Podemos perceber, portanto, que as práticas só prosperam em sociedades nas quais as virtudes têm o seu valor assegurado, de maneira que somente em comunidades que cultivam algum tipo de virtude, as práticas serão mantidas. Por isso, enquanto a conquista dos bens externos está relacionada aos desejos pessoais do sujeito, a conquista dos bens internos almeja a excelência da prática. Dessa forma, as virtudes terão a função de auxiliar na busca dos bens internos que serão bens não apenas para o sujeito em si, mas para toda a sua comunidade, onde ele está inserido.

As práticas cultivadas em determinada comunidade são mantidas ou organizadas por instituições, nas quais são estruturadas normas ou metas que poderão ou não, interferir na disposição do sujeito diante das práticas, já que existem instituições que incentivam o sujeito a chegar somente aos bens externos. Assim, enquanto uma prática como o xadrez, o exercício da medicina e as pesquisas da física, da biologia e na área das humanas, procuram reconhecer seus bens, as instituições, que se definem como o local no qual essas atividades são realizadas, incentivam metas que se transformam em recompensas como dinheiro, status e poder. Dessa forma, as instituições tendem a corromper as práticas, porém, as práticas precisam das instituições, sem as quais elas mesmas não poderiam se manter. Cria-se, assim, na sociedade, uma relação de dependência entre a prática e a instituição, que se estende com o exercício das virtudes. Por isso, numa sociedade sem virtudes, as práticas seriam – segundo o filósofo - facilmente corrompidas pelas instituições.

A relação entre práticas e instituições se revela contraditória, pois assim como não podemos reduzir as práticas a capacidades técnicas, também não devemos reduzí-las às instituições que as abrigam. Com efeito, enquanto as práticas buscam a excelência de sua atividade, e estão relacionadas também à satisfação que o sujeito possui em exercer tal atividade, as instituições não almejam somente a excelência, mas também os bens que garantam sucesso, riqueza e fama. Fica claro que, as instituições lidam com a distribuição de bens materiais e recompensas, não que isso possa ser uma relação negativa, já que sem as instituições nenhuma prática sobreviveria. Porém, se nessa relação não houver equilíbrio, os bens externos

podem corromper as práticas e as próprias instituições, anulando virtudes como a justiça, a coragem e a sinceridade.
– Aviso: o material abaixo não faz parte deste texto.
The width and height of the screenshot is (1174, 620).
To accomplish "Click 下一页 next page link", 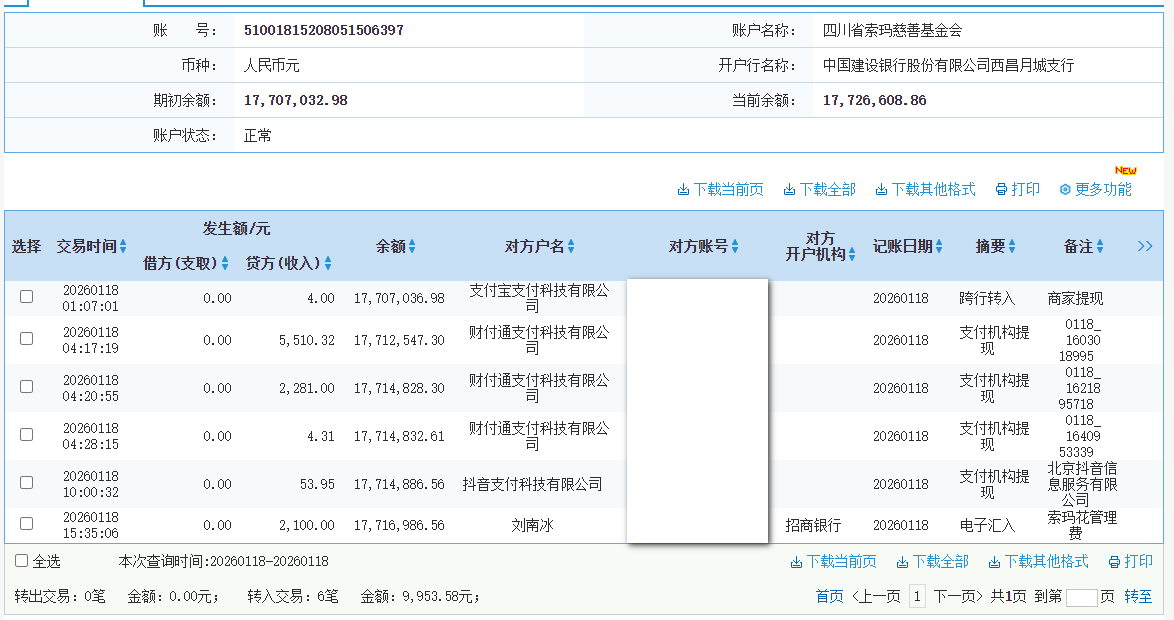I will (959, 597).
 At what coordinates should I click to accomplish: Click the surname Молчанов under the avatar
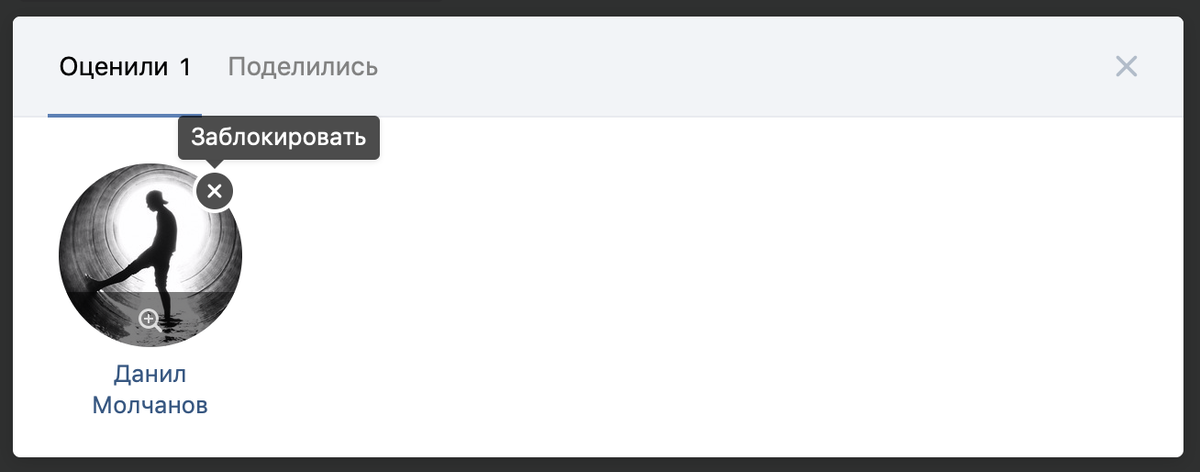[150, 405]
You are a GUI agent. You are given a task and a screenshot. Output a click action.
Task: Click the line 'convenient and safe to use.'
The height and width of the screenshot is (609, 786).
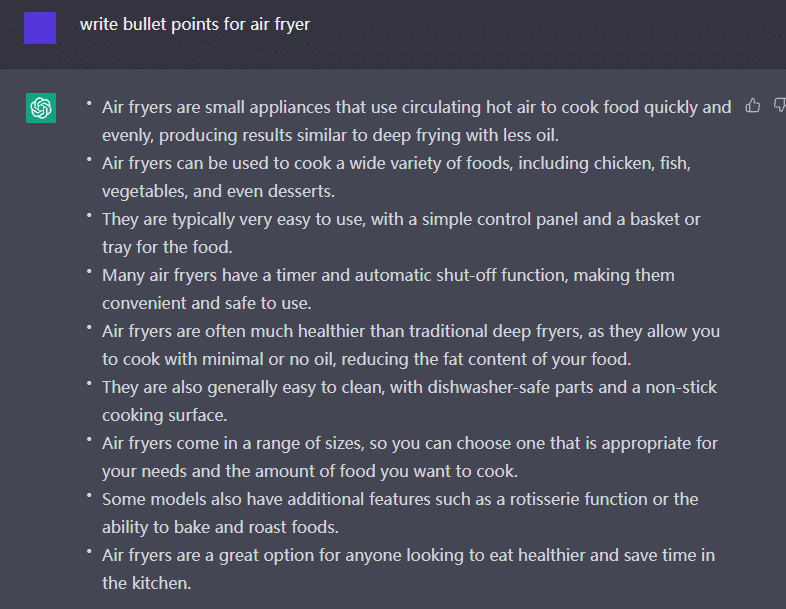point(207,303)
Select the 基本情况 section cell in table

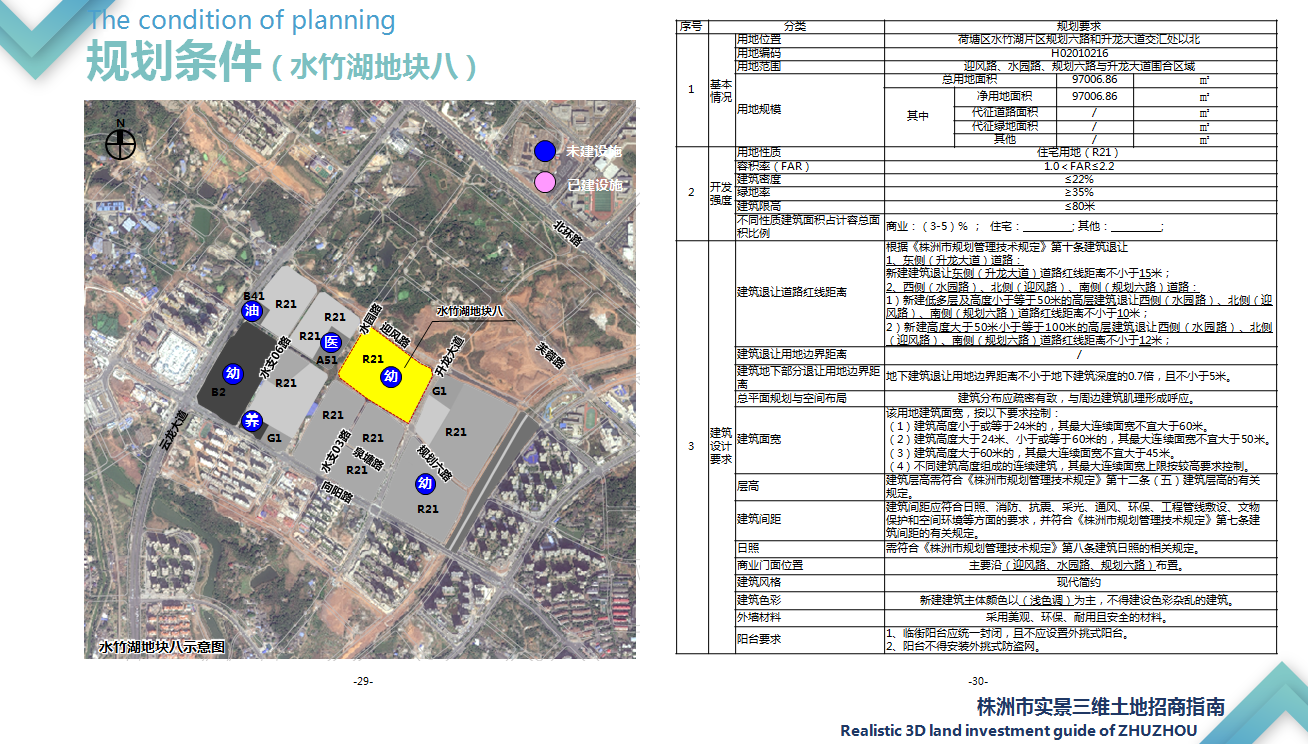tap(720, 91)
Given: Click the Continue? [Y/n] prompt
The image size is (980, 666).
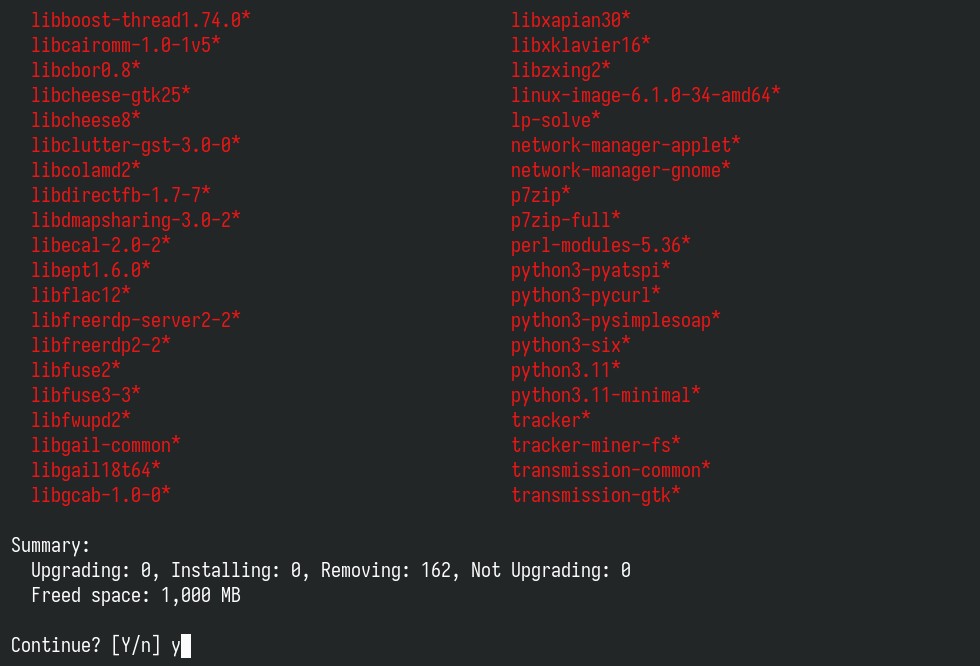Looking at the screenshot, I should (x=86, y=645).
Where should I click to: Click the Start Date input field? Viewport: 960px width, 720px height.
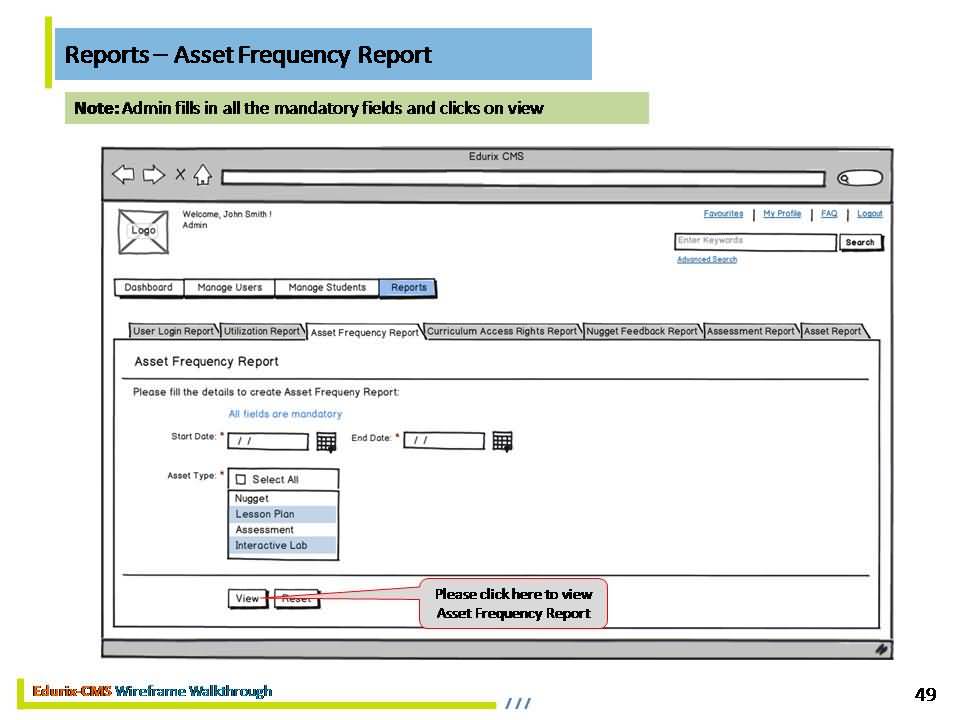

O conceito de prática nos remete ao primeiro estágio da ética das virtudes macintyriana que se apresenta como [...] “uma qualidade humana adquirida, cuja posse e exercício costuma nos capacitar a alcançar aqueles bens internos às práticas e cuja ausência nos impede, para todos os efeitos, de alcançar tais bens”. (MACINTYRE, 2001a, p. 321).

Segundo o filósofo escocês, as virtudes são necessárias nas práticas, para que em cada instituição ou na realização de uma atividade, o sujeito esteja discutindo sobre os melhores padrões a serem atingidos para chegar à excelência. Um sujeito que se dispõe a atingir a excelência numa prática, também está direcionado a alcançar o fim último determinado nessa sociedade. Assim, o propósito de falar nas práticas representa o sentido que as virtudes passam a assumir na vida humana, porém as virtudes não se definem apenas nas práticas.

Segundo MacIntyre (2001a), as referidas virtudes contemplam ainda dois outros níveis, a saber, a narrativa de vida e a tradição. Se nas práticas, as virtudes são exercidas no interior das instituições e clubes, no referido caso, da narrativa de vida, as virtudes serão pensadas no contexto pessoal de cada sujeito, procurando recuperar o sentido do seu papel social e sua responsabilidade moral na comunidade. Na tradição, primeiro, porque é a base de todo nosso comportamento moral e segundo, porque na tradição identificamos nosso lugar na história, o sentido das práticas adotadas e podemos fornecer um caráter inteligível e teleológico a nossa comunidade de referência ou de pertença.